I want to thank Senator Lisa Gladden, Senator Jamie Raskin, Delegate Sandy Rosenberg, and Delegate Aisha Braveboy. I also want to thank County Executive Rushern Baker and his wife. You will hear shortly from Lt. Governor Anthony Brown. We also hear from the President of the biggest, baddest civil rights organization, the NAACP, Ben Jealous. And also Gerald Stansbury.
My friends, my neighbors, and my fellow citizens, to govern is to choose. And in a time where we understand the things that actually work to reduce violent crime, when we understand how lives can be saved, we have a moral responsibility to do more of the things that work to save lives. And we also have a moral responsibility to stop doing the things that are wasteful, and that are expensive, and that do not work, and that do not save lives, and that I would argue run contrary to the deeper principles that unite us as Marylanders, as Americans, and as human beings.

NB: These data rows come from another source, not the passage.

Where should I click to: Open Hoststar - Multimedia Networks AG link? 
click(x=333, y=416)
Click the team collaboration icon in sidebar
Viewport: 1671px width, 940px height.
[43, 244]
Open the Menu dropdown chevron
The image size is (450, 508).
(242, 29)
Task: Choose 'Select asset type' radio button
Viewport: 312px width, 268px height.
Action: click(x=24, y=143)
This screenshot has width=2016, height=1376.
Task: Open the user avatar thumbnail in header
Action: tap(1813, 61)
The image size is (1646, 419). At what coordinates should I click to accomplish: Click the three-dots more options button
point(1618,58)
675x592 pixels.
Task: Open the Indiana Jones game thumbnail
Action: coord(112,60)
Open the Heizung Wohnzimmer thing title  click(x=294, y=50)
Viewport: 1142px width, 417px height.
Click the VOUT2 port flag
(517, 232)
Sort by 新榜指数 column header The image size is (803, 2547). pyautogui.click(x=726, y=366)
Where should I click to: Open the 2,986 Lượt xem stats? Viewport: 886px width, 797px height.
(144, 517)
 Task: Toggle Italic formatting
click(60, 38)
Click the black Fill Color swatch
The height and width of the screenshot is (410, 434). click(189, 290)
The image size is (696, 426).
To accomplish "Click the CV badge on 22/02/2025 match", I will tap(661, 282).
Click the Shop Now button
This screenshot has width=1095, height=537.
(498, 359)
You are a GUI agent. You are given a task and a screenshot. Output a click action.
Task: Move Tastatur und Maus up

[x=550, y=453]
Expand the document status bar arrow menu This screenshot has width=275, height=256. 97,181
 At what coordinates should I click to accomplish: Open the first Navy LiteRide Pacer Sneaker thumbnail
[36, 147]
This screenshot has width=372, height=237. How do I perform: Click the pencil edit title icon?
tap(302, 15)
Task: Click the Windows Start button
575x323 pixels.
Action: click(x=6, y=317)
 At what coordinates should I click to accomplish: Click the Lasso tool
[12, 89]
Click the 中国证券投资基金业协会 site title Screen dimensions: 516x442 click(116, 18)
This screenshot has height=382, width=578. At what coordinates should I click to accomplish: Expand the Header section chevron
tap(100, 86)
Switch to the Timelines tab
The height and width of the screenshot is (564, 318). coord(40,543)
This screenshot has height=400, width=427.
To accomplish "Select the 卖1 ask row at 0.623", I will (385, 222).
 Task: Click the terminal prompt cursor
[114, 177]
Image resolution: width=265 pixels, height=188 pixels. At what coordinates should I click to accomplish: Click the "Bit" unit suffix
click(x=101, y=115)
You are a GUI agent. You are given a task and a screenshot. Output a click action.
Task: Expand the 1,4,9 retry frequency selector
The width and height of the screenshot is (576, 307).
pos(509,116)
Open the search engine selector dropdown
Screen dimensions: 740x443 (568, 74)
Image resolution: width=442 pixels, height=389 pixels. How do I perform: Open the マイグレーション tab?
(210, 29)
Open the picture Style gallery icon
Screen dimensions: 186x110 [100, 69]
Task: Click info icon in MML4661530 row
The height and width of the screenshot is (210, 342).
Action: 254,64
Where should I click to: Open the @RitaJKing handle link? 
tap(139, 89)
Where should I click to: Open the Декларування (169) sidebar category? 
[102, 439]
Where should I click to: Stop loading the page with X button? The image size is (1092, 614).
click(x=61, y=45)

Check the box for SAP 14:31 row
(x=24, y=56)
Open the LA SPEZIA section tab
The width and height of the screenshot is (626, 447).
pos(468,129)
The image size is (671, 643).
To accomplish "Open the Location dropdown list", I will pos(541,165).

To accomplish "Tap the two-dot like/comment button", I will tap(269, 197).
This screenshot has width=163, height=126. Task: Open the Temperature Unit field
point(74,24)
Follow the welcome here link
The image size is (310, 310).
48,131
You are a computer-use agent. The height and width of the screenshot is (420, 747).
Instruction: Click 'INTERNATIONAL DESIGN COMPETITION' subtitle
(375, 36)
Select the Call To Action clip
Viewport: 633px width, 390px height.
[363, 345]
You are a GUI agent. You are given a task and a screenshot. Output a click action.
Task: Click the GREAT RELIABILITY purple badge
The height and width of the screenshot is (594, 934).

Today, the Maryland General Assembly voted to repeal the death penalty in Maryland. And in so doing, we just released Maryland from the ranks of other places in this world -- including Iraq, Iran, North Korea, and others -- that still do commit public executions.
I want to thank so many people that did a lot of hard work all through this time. I want to thank those that served on the Maryland Commission on Capital Punishment, led by Benjamin Civiletti, some 40 years ago. That dialogue and that work and that understanding, and that ability to bring people together, so that all of us could talk openly and honestly and confront our fears, and also confront the truths that unite us, was also a big part of what enabled us to get to this point.
So, moving forward, we have to make sure that we build on this progress by doing more of the things that work: the digital fingerprinting, the DNA technology, the better and smarter things in law enforcement that we can do to save lives.
Because in our State, we understand that there is no such thing as a spare American. Every single life is needed, and every single life is important. So let's continue to do more of the things that work, and thereby really do right by those who have gone before us, those who have lost their lives to violent deaths, that we remember their lives, and that we honor them -- not by taking life, but by saving life.